* [TO DO] Extract from the listing each line in which the word "agent" appears.

* [MATERIAL FOR THIS EXERCISE]
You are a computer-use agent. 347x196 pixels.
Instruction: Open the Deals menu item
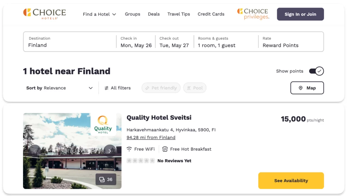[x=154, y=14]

--

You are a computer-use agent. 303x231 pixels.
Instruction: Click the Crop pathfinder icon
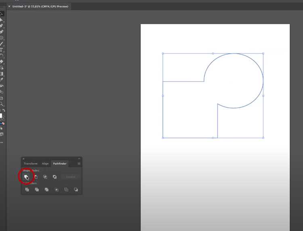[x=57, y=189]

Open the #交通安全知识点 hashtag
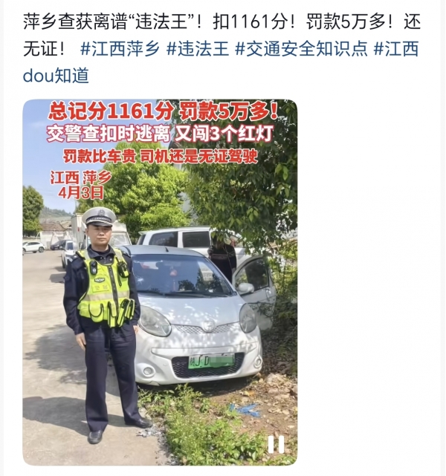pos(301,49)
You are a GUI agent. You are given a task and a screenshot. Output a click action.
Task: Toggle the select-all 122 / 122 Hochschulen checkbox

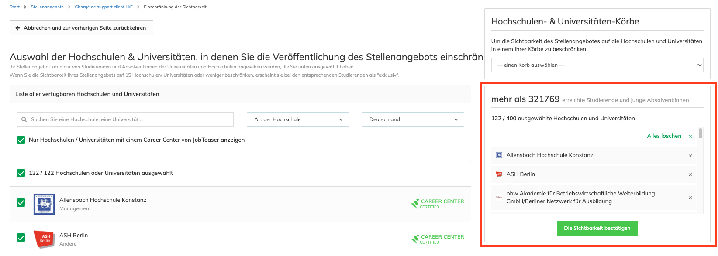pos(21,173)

---

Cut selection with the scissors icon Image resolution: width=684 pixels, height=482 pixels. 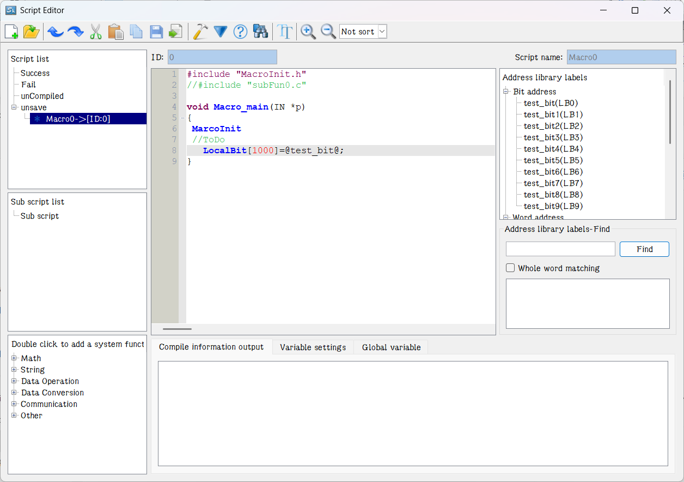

* [PROBLEM SOLUTION]
You are a computer-use agent. 347x196 pixels.
You are a computer-use agent. 303x231 pixels.
You are a GUI agent. You are given a task and a screenshot. Output a click action.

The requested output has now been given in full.